Jedoch sei er freizusprechen, weil seine Steuerungsfähigkeit bei der Tat womöglich vollständig aufgehoben gewesen sei. Es könne nicht ausgeschlossen werden, dass der Angeklagte jedenfalls im Augenblick der Tat so sehr unter dem Bann seines „Eifersuchtswahns“ gestanden habe, dass er zu keiner anderen Handlung in der Lage gewesen sei. Mangels überdauernden Defektzustandes im Sinne von § 63 Satz 1 StGB scheide eine Unterbringung im psychiatrischen Krankenhaus aus.

Die Schuldfähigkeitsprüfung hält rechtlicher Überprüfung in mehrfacher Hinsicht nicht stand. Sie beruht auf einer unzureichenden Beweiswürdigung und legt nahe, dass das Landgericht der psychiatrischen Sachverständigen und deren Zweifel an erhalten gebliebener Steuerungsfähigkeit („könne nicht mit letzter Sicherheit ausgeschlossen werden“) gefolgt ist, ohne sich – wie es geboten gewesen wäre (…) – unter Berücksichtigung aller Umstände, die deren Bewertung in tatsächlicher und rechtlicher Hinsicht in Frage stellen, ein eigenes Urteil zur Schuldfähigkeit zu bilden.

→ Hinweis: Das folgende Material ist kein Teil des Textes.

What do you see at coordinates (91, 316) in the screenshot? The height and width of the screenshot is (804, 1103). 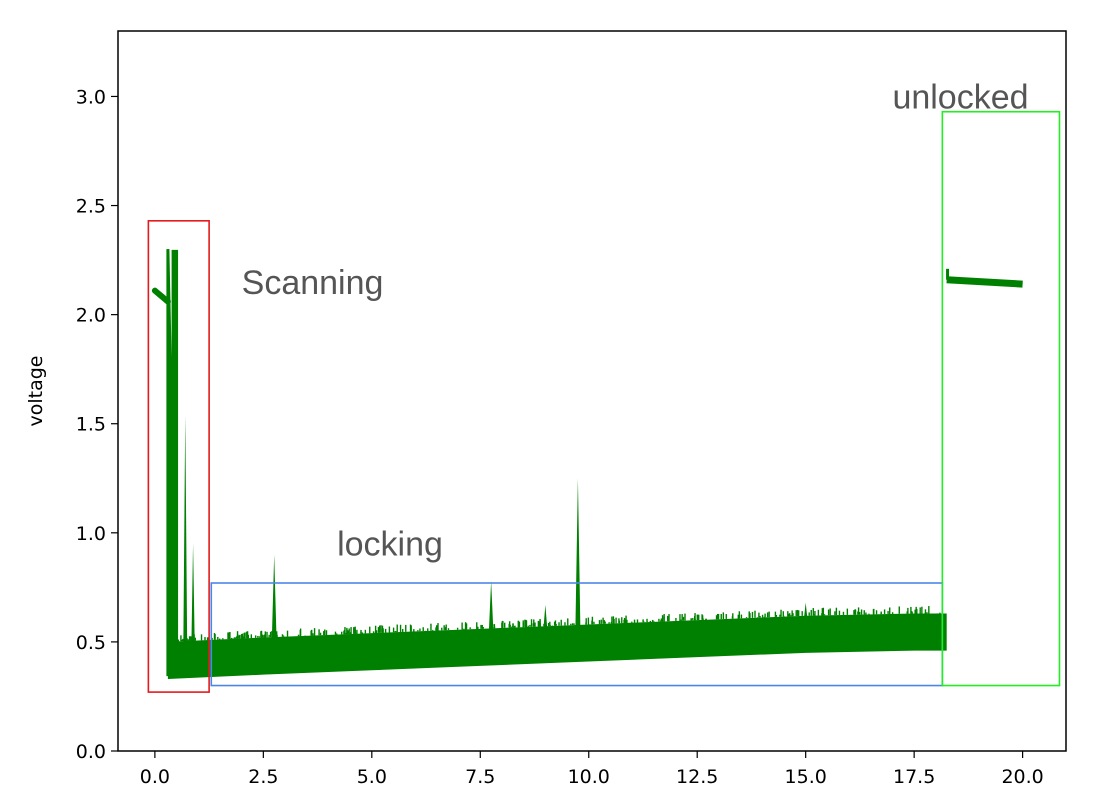 I see `y-tick-label: 2.0` at bounding box center [91, 316].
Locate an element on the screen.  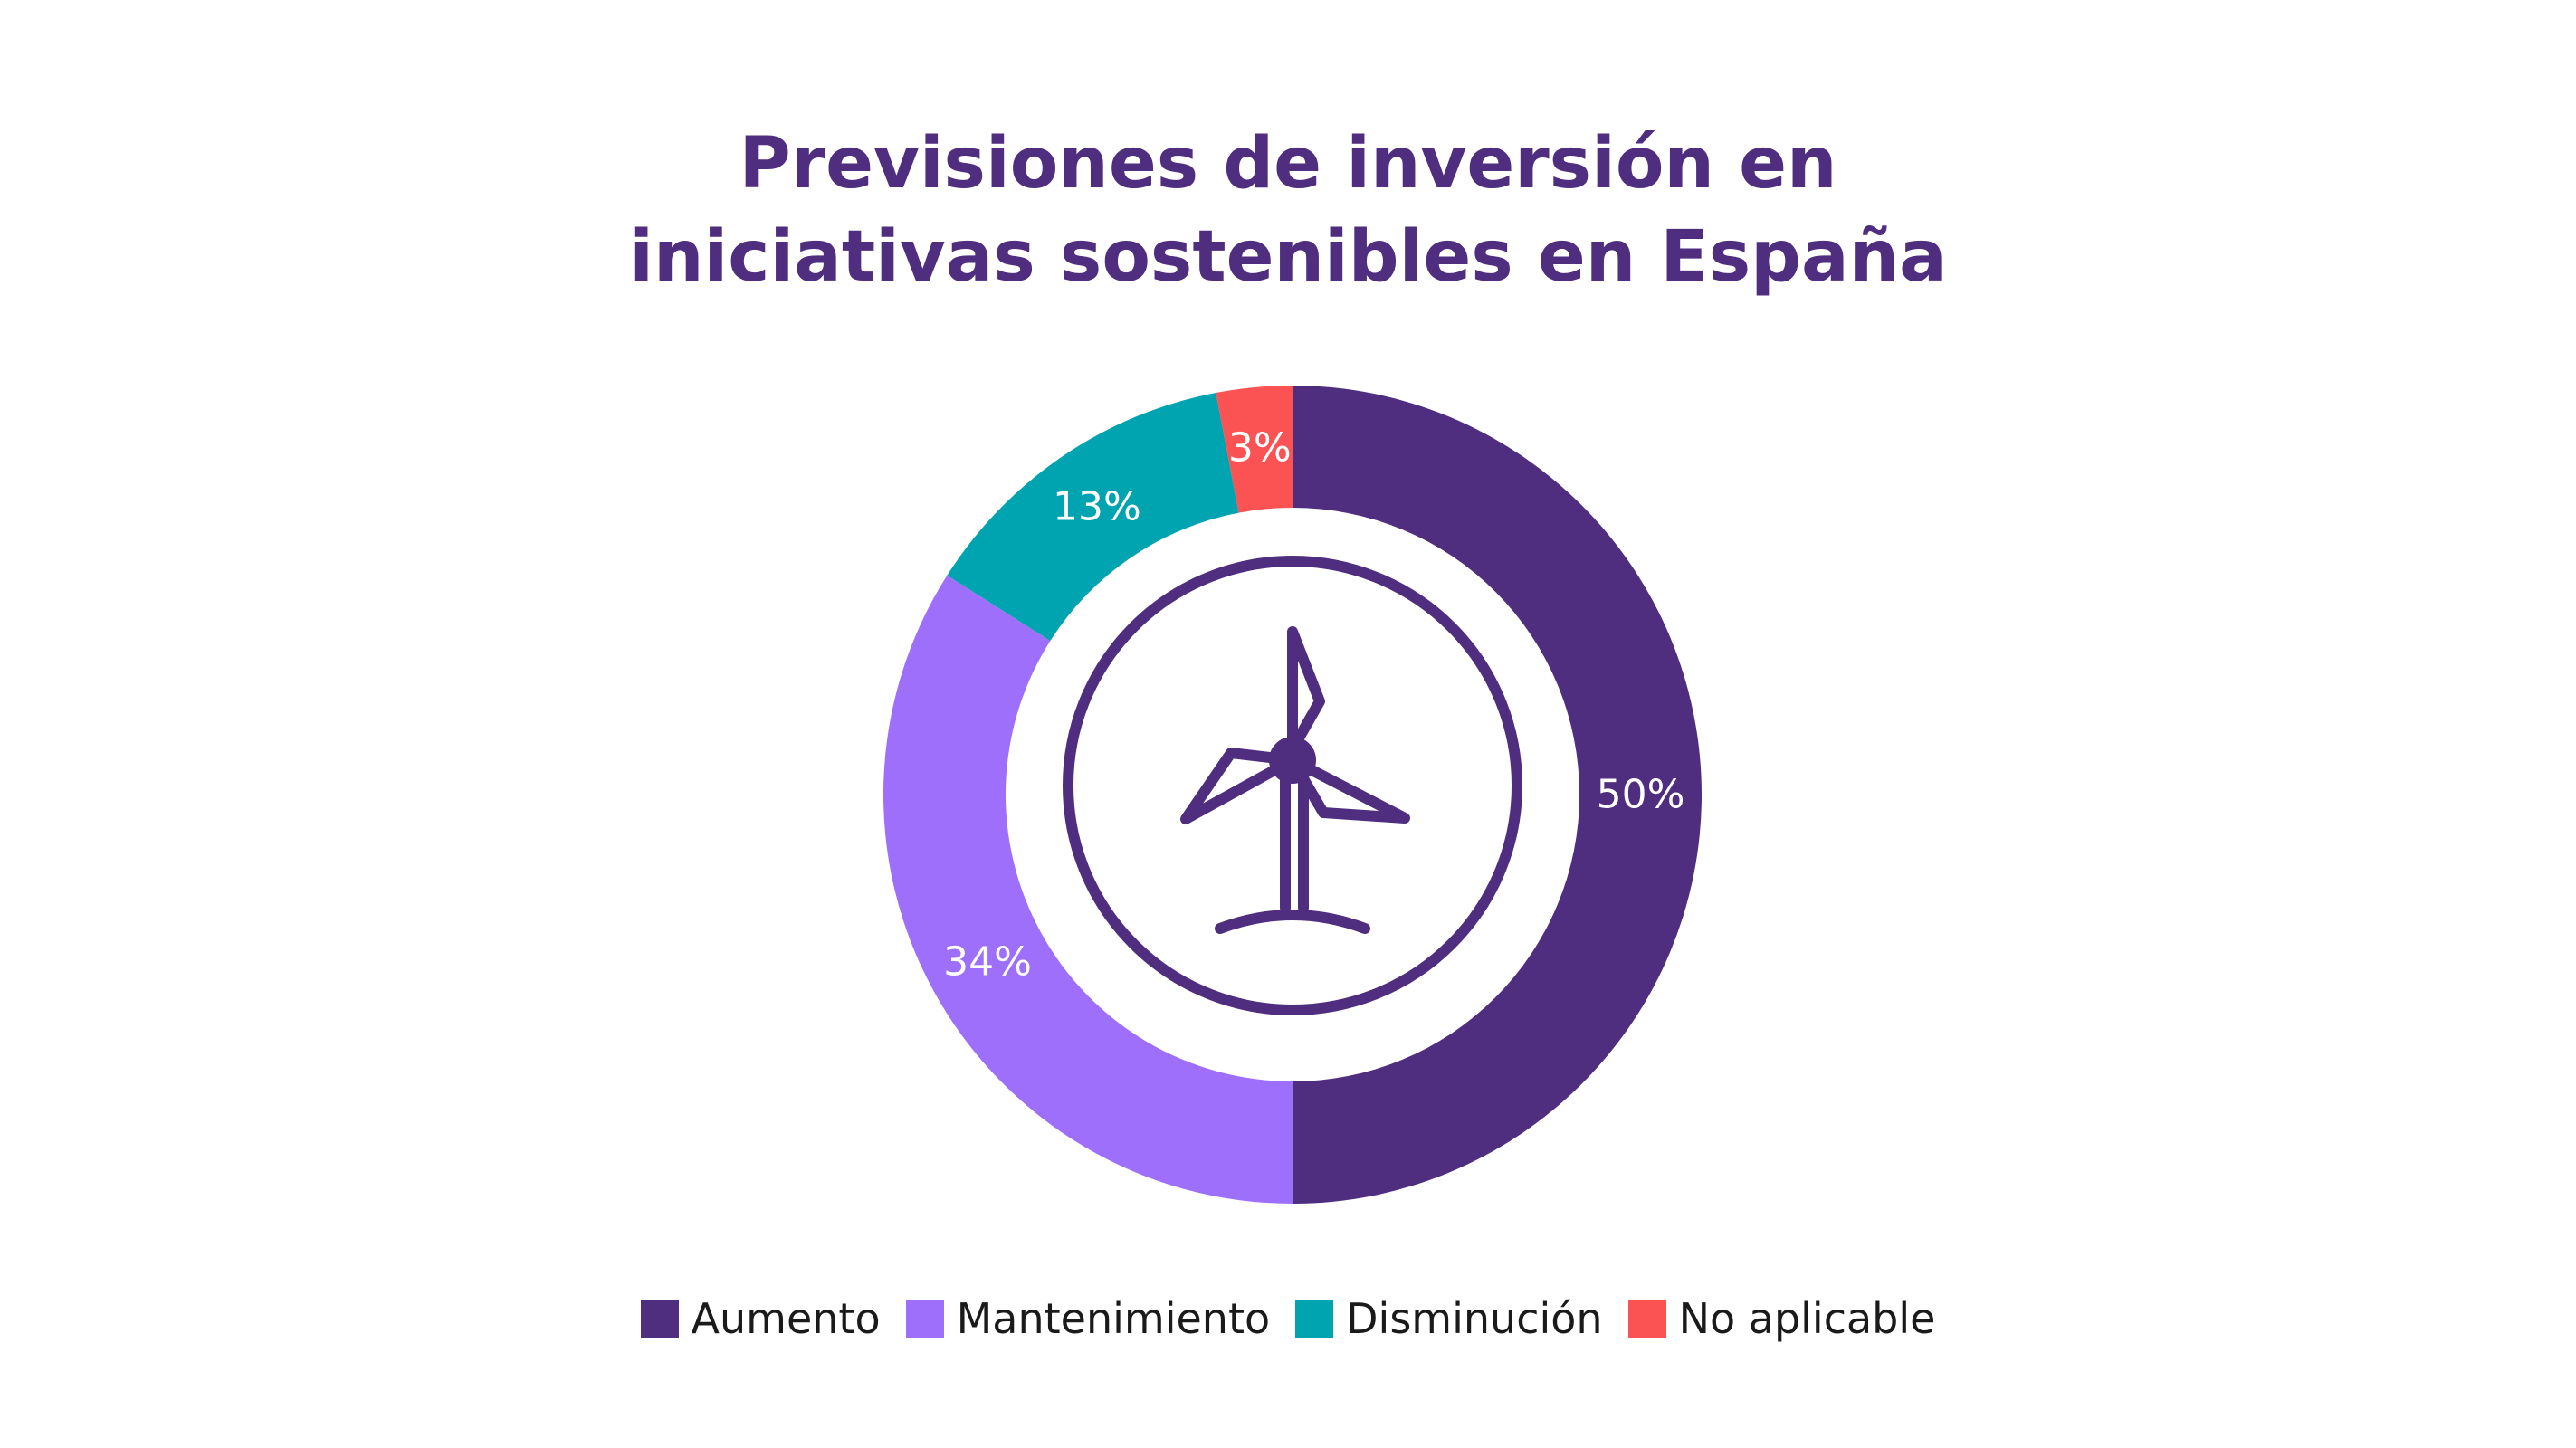
wind-turbine-icon is located at coordinates (1292, 786).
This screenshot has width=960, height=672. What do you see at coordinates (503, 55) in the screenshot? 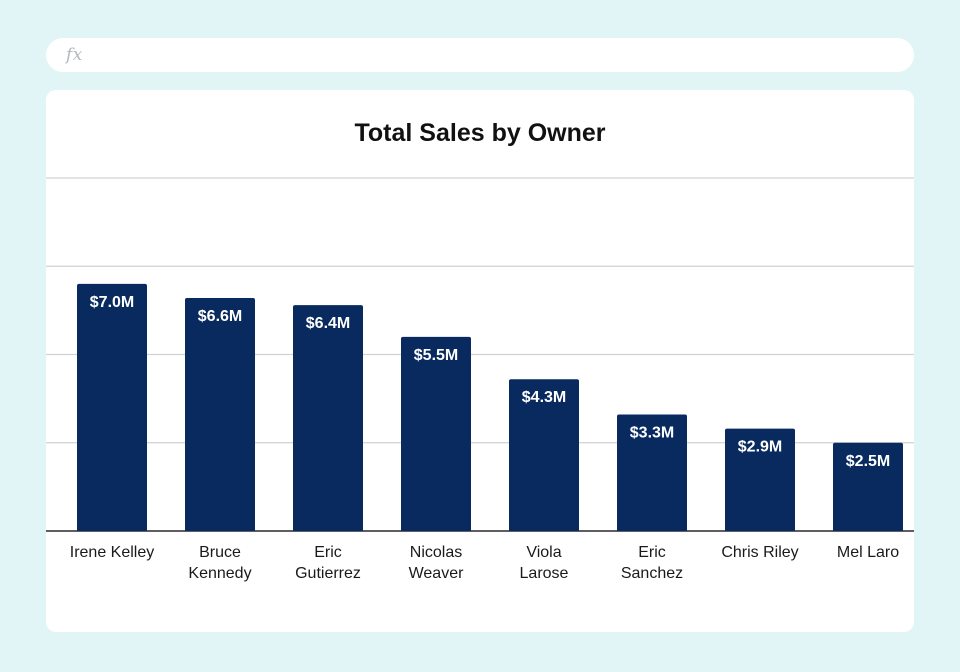
I see `formula-input` at bounding box center [503, 55].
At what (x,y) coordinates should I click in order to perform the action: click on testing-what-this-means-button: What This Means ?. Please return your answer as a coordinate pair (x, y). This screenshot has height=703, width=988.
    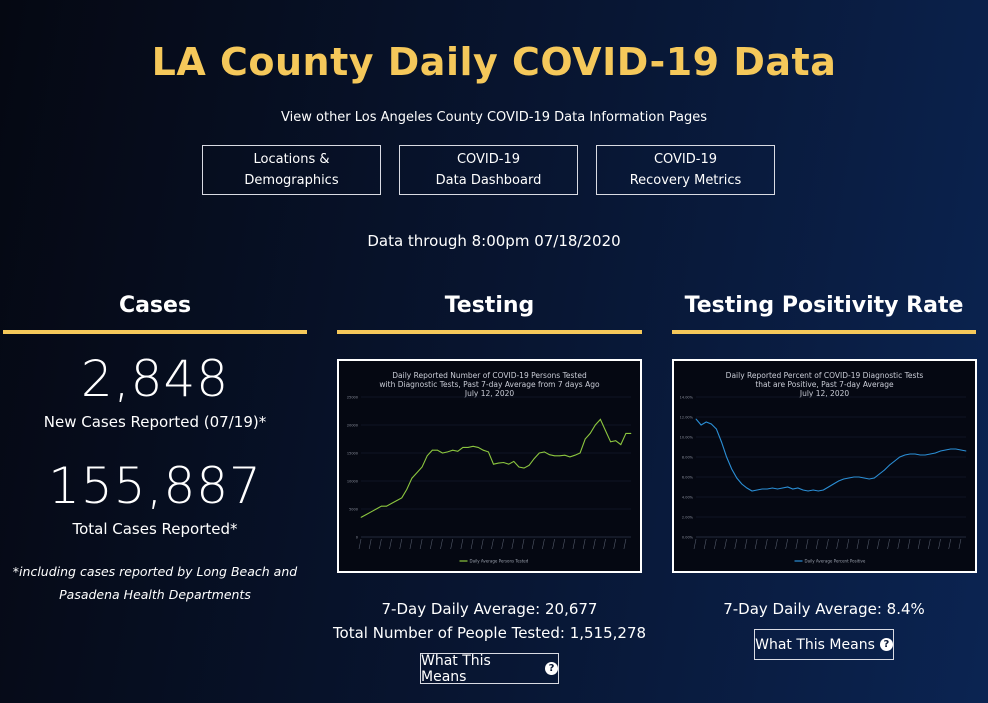
    Looking at the image, I should click on (490, 669).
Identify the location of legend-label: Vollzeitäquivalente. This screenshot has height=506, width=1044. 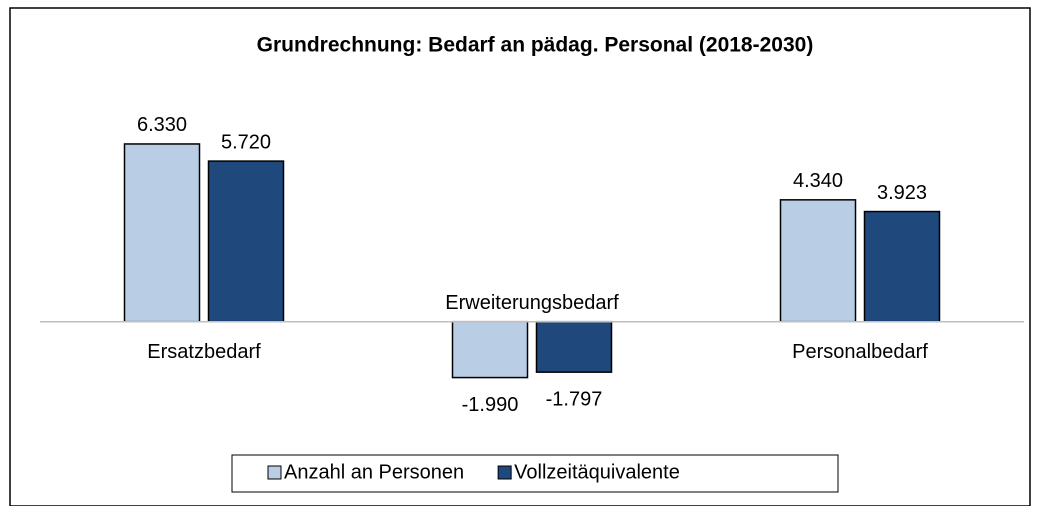
(597, 472).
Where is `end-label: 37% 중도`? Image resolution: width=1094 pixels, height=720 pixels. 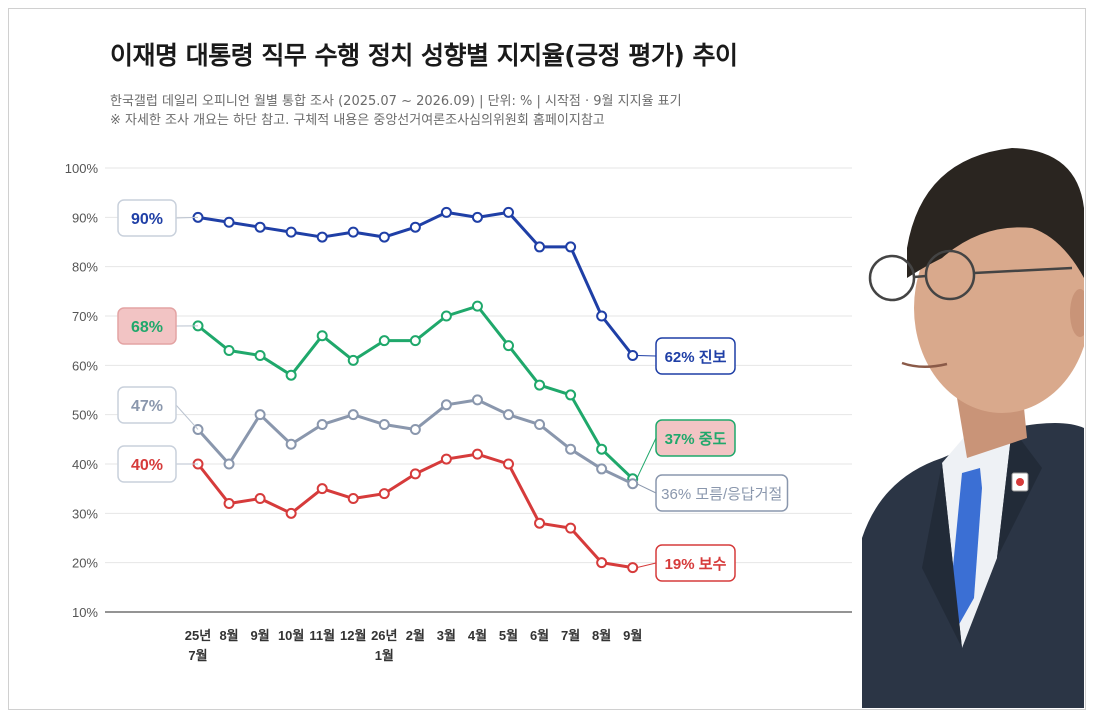 end-label: 37% 중도 is located at coordinates (696, 440).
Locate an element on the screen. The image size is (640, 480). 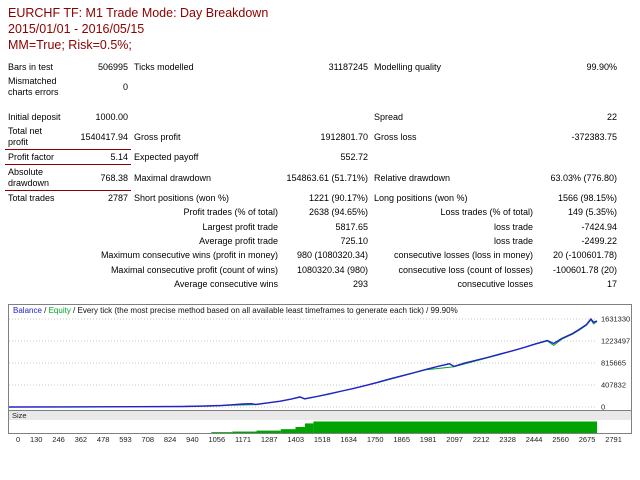
stat-row: Mismatched charts errors 0 is located at coordinates (312, 86).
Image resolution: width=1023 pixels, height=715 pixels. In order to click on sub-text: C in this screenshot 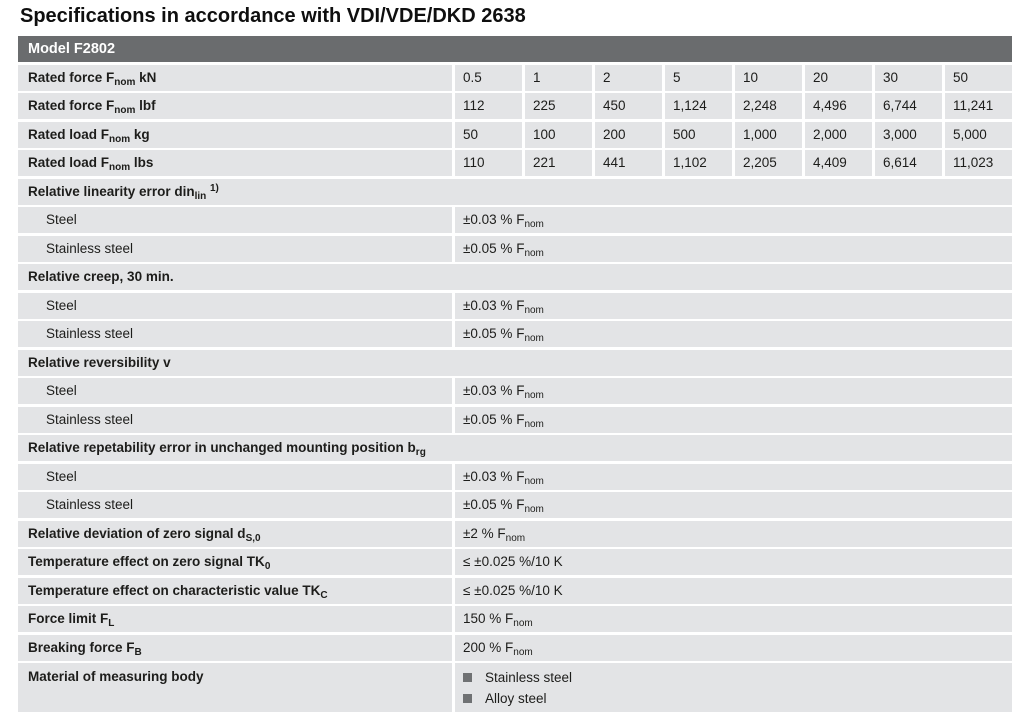, I will do `click(324, 595)`.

Das Urteil enthält nur unzureichende Feststellungen zu den medizinisch-psychiatrischen Voraussetzungen der strafrechtlichen Verantwortlichkeit des Angeklagten. Bereits der von der psychiatrischen Sachverständigen diagnostizierte „akute Eifersuchtswahn“ ist nicht hinreichend belegt. Den Urteilsgründen ist lediglich zu entnehmen, dass der – im gesamten Verfahren schweigende – Angeklagte grundlos davon überzeugt war, seine Ehefrau habe ein Verhältnis mit dem Nebenkläger, und dass er diesem deshalb nach dem Leben trachtete. Die insoweit getroffenen – eher kursorischen – Feststellungen beruhen dabei wohl auf der Aussage eines Polizeibeamten, zu der das Landgericht Einzelheiten nicht mitteilt. Auf dieser Basis kann nicht beurteilt werden, ob die Wertung der Sachverständigen zutrifft, der Angeklagte sei einem Wahnsystem verfallen. Die erforderliche umfassende Erörterung und Würdigung der Befundtatsachen, im Rahmen derer namentlich auch zu erörtern gewesen wäre, ob nur eine keiner Eingangsvoraussetzung des § 20 StGB unterfallende pathologisch akzentuierte Eifersucht vorgelegen haben könnte, lassen das Gutachten und damit auch das Urteil vermissen.